DI seems like some sort of job security by obscurity.
> then you're probably leaving some workflow efficiency on the table
Typical HN to assume what the best workflow efficiency is, and that it mostly hinges on a specific technology usage :)
Imagine I'd claim that since you're not using nrepl and a repl connected to your editor, you're leaving some workflow efficiency on the table, even though I know nothing about your environment, context or even what language you program in usually.
Usually on the third time someone recommends {X} I would have looked into it and formed my own conclusions with first hand experience.
The issues are still there. You can't just "go to definition" of the class being injected into yours, even if there is only one. You get the Interface you expect (because hey you have to depend on Interfaces because of something something unit-testing), and then see what implements that interface. And no, it will not just point to your single implementation, it'll find the test implementation too.
But where that "thing" gets instantiated is still a mystery and depends on config-file configured life-cycles, the bootstrapping of your application, whether the dependency gets loaded from a DLL, etc. It's black-box elephants all the way to the start of your application. And all that you see at the start is something vague like: var myApp = MyDIFramework.getInstance(MyAppClass); Your constructors, and where they get called from is in a never-ending abyss of thick and unreadable framework code that is miles away from your actual app. Sacrificed at the alter of job-creation, unit-testing and evangelist's talk-resume padding.
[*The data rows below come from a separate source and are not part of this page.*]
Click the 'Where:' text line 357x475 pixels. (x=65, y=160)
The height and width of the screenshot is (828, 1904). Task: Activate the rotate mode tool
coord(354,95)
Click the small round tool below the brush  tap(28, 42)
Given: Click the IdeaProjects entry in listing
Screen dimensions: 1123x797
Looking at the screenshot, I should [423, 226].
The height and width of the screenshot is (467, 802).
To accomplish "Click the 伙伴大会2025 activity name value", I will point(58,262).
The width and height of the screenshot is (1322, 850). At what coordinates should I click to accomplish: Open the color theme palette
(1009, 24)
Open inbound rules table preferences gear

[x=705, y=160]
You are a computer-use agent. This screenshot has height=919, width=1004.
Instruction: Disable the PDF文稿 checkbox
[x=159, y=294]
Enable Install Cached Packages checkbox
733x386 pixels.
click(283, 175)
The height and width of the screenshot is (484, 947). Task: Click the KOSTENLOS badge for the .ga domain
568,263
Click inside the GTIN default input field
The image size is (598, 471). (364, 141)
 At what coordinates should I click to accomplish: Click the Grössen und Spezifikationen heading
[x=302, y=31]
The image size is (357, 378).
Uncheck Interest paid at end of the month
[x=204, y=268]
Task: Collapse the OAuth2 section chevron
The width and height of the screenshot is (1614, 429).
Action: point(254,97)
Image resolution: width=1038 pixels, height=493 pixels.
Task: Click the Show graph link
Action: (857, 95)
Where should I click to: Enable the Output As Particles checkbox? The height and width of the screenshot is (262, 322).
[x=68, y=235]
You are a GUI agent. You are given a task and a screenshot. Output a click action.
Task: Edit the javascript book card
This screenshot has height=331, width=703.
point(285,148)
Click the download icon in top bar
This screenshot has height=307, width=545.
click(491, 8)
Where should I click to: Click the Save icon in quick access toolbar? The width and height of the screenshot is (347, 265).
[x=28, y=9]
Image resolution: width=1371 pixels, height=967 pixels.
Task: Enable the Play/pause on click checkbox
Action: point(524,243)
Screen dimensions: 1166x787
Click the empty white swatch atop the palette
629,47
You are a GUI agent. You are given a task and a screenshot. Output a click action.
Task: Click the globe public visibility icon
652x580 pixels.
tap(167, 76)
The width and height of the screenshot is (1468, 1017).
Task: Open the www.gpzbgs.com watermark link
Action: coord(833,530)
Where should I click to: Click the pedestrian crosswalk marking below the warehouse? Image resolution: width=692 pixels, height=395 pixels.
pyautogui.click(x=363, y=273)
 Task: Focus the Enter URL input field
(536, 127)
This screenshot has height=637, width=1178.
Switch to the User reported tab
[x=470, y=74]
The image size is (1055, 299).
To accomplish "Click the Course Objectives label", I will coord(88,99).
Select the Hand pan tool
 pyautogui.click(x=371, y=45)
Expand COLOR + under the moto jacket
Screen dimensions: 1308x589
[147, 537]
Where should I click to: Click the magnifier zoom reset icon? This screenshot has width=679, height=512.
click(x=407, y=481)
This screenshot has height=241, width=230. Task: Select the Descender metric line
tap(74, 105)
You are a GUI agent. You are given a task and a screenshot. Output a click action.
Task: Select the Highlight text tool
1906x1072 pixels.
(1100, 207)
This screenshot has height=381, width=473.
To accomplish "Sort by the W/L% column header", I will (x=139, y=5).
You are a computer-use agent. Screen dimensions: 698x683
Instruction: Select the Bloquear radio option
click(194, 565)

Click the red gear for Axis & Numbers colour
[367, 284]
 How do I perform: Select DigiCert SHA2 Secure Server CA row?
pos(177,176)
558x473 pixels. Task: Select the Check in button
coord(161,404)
Yes, I can? At least Rider can jump to the only implementation, no questions asked.
> And no, it will not just point to your single implementation, it'll find the test implementation too.
It will, but is it a problem to click the correct class from a list of two options?
Yes, the comments about "$25 name for a 5c concept" ring true when you're looking at a toy example with constructor(logger) { .. }.
Then you look at an enterprise app with 10 years of history, with tests requiring 30 mocks, using a custom DI framework that only 2 people understand, with multiple versions of the same service, and it feels like you've entered another world where it's straight up impossible to debug code.
This situation isn't unique when using DI (although admittedly DI does make using interfaces more common). However, that's what the "go to implementation" menu option is for.
For a console app, you're right that a DI framework adds a lot of complexity. But for a web app, you've already got all that framework code managing controller construction. If you've got the black box anyways, might as well embrace it.
I remember trying to effectively reverse-engineer a codebase (code available but nobody knew how it worked) with a lot of DI and it was fairly painful.
Maybe it was possible back then and I just didn't know how ¯\_(ツ)_/¯
In a Spring application there are a lot of (effective) singletons, the "which implementation of the variable that implements Foo is it" becomes also less of a question.
In any case, we use Spring on a daily basis, and what you describe is not a real issue for us.
Also, what I think is also important to differentiate between: dependency injection, and programming against interfaces.
Interfaces are good, and there was a while where infant DI and mocking frameworks didn't work without them, so that folks created an interface for every class and only ever used the interface in the dependent classes. But the need for interfaces has been heavily misunderstood and overstated. Most dependencies can just be classes, and that means you can in fact click right into the implementation, not because the IDE understands DI, but because it understands the language (Java).
Don't hate DI for the gotten-out-of-control "programming against interfaces".
It's technically a flaw of using generic interfaces, rather than DI. But the latter basically always implies the former.
Edit: upon rereading I realize your point was about reading code, not writing it, so I guess that could be a different use case...
There's nothing wrong with using an IDE most of the time, but building dependence on one such that you can't do anything without it is absolute folly.